Ultimately, though, if “free will” is a coherent concept, then this must mean there is a formal way to tell apart things that have free will from things that do not. For as long as a clear, formal test for free will is not devised and agreed upon, I must confess I have no idea what the debate is about. Some people view non-determinism as a sine qua non condition to free will, whereas compatibilism contends that determinism and free will are compatible. Personally, I am of the opinion that whether free will is compatible with determinism or not is a matter of definition, and I frankly could not care less which way it goes. All I know is that if you can’t agree on something this fundamental, that’s because you are talking about different things.
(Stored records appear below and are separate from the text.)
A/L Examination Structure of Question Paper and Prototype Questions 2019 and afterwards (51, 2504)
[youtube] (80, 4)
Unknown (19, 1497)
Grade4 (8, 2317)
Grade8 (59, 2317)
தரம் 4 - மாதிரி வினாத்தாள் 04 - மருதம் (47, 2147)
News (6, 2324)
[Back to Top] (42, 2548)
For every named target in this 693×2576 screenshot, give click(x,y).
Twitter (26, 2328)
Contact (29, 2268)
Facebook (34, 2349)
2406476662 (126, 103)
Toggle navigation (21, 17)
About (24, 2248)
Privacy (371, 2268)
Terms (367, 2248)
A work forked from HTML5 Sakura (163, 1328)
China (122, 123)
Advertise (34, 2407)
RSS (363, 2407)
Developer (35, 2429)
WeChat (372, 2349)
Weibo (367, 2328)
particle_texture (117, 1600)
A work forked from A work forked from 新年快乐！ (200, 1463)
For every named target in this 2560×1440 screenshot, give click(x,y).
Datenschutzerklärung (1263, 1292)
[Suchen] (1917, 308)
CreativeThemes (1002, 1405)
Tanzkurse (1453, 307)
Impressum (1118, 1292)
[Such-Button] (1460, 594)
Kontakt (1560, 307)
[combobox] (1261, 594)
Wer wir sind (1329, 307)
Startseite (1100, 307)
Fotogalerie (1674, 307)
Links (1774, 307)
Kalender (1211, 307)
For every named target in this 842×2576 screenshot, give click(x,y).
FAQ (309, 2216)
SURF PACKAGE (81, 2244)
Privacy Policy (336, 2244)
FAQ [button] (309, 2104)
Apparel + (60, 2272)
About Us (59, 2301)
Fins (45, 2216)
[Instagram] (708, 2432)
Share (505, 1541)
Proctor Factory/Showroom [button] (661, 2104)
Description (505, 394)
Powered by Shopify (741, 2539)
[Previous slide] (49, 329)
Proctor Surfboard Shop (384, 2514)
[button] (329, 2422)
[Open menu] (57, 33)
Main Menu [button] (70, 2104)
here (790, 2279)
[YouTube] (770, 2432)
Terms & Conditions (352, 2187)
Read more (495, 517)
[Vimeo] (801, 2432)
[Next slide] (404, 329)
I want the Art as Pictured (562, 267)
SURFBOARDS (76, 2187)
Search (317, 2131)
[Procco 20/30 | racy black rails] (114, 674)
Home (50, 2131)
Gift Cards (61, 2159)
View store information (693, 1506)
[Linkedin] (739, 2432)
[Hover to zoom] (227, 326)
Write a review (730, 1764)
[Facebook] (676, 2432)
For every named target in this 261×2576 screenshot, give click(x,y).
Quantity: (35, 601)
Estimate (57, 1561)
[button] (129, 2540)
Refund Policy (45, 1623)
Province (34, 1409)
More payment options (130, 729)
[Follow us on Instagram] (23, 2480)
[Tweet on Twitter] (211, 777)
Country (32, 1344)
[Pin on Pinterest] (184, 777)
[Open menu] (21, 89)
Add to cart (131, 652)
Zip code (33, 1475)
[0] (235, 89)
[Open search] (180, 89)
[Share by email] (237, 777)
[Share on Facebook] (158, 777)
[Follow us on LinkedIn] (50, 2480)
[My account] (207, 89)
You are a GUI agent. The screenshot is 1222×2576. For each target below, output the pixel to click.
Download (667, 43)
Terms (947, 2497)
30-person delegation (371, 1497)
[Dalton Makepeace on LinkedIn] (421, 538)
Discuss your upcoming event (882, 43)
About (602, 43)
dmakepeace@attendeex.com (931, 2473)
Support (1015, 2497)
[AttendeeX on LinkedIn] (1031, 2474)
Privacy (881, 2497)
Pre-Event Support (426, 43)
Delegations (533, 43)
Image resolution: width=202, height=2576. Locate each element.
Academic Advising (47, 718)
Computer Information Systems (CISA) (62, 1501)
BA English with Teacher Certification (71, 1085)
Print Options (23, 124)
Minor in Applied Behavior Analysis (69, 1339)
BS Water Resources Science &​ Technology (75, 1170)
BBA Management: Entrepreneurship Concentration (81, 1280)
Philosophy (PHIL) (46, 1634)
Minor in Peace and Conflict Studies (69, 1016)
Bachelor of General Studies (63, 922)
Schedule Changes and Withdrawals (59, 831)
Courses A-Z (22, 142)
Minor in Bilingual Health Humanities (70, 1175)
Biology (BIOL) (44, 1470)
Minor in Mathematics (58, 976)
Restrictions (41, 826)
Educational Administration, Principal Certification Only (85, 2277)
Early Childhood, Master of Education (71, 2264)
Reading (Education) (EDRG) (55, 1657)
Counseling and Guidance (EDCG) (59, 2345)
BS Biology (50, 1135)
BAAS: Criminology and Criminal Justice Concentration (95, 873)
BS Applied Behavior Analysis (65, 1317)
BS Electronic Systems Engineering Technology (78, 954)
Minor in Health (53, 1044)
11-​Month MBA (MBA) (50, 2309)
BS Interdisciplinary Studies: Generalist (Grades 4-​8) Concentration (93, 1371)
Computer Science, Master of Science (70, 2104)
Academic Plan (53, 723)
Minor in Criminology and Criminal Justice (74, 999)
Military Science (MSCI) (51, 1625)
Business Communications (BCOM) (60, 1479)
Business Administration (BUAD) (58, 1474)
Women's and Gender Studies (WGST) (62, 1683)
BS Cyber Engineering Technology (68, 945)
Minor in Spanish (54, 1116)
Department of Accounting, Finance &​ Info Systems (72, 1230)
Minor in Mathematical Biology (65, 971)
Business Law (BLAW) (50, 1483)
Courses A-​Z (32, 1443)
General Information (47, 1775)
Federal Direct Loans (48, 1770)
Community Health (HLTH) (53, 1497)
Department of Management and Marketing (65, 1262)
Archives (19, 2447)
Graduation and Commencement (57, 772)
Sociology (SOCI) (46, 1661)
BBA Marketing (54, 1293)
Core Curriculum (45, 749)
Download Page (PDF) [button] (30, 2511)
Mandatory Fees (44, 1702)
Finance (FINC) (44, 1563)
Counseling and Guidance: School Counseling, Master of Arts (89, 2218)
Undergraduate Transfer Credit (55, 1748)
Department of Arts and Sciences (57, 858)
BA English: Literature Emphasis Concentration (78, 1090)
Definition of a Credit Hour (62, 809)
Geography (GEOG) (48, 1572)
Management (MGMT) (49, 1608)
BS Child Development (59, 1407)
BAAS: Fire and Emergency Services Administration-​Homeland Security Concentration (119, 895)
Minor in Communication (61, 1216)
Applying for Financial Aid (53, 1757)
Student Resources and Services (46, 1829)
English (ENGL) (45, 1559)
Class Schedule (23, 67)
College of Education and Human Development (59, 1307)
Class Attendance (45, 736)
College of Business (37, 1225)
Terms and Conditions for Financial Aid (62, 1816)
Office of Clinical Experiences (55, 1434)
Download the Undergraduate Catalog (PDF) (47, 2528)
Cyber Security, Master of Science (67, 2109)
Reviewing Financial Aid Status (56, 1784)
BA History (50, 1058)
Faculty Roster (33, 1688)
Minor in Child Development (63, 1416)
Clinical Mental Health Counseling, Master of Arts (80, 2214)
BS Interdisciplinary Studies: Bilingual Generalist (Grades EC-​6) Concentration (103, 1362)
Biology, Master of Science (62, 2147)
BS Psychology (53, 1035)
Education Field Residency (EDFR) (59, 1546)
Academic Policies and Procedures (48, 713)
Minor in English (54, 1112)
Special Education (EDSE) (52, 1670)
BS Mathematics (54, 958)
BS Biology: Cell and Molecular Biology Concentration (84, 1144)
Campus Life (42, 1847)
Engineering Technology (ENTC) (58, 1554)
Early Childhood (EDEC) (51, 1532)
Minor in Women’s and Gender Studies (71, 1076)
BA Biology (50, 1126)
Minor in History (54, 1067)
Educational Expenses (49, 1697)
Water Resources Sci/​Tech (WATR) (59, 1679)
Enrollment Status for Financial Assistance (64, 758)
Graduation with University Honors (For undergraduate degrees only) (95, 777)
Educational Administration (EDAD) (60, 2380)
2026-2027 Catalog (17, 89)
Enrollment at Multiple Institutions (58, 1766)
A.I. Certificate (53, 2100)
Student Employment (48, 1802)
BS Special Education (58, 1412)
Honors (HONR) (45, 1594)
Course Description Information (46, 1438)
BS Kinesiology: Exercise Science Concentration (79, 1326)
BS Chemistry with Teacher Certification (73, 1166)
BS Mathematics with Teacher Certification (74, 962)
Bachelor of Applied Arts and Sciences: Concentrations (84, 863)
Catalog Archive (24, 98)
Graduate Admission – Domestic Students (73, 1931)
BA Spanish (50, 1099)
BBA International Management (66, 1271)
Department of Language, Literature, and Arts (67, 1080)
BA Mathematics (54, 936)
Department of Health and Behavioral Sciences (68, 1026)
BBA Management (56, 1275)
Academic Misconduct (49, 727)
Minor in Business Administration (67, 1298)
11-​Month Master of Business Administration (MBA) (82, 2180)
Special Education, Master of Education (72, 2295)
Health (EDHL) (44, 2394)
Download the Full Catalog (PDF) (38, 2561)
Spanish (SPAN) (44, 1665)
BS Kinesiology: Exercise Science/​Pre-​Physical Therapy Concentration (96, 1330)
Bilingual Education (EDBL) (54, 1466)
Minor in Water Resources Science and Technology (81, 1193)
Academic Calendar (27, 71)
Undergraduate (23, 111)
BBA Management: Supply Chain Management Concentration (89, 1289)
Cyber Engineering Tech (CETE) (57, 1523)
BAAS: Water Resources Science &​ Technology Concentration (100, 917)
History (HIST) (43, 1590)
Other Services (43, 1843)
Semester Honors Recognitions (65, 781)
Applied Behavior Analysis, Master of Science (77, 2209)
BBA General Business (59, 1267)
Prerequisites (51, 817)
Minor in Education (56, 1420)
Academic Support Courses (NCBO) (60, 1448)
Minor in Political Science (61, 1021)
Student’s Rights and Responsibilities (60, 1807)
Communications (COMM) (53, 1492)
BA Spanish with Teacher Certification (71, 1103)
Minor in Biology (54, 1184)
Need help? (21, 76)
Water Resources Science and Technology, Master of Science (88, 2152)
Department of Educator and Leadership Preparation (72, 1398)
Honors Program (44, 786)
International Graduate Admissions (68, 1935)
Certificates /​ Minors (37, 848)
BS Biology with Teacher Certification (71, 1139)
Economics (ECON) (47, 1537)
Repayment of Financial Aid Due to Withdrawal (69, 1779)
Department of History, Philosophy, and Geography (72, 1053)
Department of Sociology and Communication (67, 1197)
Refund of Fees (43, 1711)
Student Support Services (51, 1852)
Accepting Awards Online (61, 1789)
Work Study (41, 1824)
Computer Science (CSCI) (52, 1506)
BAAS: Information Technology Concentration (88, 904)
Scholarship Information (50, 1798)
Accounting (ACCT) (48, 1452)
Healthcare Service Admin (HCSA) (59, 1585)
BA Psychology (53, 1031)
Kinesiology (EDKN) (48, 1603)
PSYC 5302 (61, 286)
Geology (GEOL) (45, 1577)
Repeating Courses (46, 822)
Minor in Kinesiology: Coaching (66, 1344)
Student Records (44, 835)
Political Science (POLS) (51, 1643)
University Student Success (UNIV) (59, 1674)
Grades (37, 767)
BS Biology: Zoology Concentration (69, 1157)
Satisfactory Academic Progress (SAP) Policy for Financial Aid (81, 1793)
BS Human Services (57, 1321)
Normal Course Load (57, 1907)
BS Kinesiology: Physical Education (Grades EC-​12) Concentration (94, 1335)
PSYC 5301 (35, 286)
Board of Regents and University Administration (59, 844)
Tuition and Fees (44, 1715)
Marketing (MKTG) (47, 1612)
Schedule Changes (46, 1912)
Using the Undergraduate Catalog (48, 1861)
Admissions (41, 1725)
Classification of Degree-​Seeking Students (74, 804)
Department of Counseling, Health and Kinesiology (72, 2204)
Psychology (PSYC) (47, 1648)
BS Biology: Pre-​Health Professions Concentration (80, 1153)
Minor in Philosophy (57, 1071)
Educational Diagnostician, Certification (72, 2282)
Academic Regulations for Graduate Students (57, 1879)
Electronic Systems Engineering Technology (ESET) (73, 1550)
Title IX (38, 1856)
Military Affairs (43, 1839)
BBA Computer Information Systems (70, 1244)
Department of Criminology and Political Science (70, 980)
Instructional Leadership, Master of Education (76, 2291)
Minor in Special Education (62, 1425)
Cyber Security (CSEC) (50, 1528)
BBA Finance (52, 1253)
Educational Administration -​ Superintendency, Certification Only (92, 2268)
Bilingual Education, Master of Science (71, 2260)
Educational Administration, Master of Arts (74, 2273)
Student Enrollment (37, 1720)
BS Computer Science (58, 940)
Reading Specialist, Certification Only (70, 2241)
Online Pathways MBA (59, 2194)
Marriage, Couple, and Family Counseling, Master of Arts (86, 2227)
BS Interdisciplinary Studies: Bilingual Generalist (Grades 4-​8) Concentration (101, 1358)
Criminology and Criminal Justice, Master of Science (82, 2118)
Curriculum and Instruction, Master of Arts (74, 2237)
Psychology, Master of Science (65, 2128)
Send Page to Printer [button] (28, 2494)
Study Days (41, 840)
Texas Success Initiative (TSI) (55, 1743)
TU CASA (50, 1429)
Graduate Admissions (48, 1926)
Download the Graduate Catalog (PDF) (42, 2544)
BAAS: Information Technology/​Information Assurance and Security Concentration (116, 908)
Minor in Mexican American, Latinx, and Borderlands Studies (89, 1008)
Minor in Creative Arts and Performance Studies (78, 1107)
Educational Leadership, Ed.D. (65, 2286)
We all have the same impression, the same subjective perception that we have a freedom of choice. However, it is quite clear to me that different people have different ideas and different expectations as to what free will represents. The whole free will debate is about determining whether the impression we have conforms to our expectations about what causes it. Alas, there is a fundamental divide in the expectations of at least two groups of people: those that believe determinism precludes free will, and compatibilism. Don’t even try to determine which side is “right”: the difference lies solely in expectations*. For this reason, there is no unified concept of free will and there probably never will be.
Long story short, I believe I have presented a nice and coherent explanation as to why we feel that we have free will – I would be quite interested to know how close I am to being correct. On the other hand, I do not care whether free will is an “illusion” or not, and believe that all debates of that nature are sterile. All arguments about free will are grounded in semantics, not in reality.
* Roughly speaking, you can understand “X freely chose to do Y” as either meaning that it is possible that X would not have done Y – or you can understand it as the weaker proposition that the fact that X did Y can be traced back to factors that are mostly internal to X. The first definition can be seen as more intuitive, but naive, incomplete and ill-defined. The second can be seen as better fleshed out, but less intuitive, self-serving and (again) ill-defined (what is “internal”? what is “external”?). To be honest, both views are defensible, in the sense that someone on the fence can be compelled to go either way. I don’t think either side will ever win, and if one does, I don’t care which one.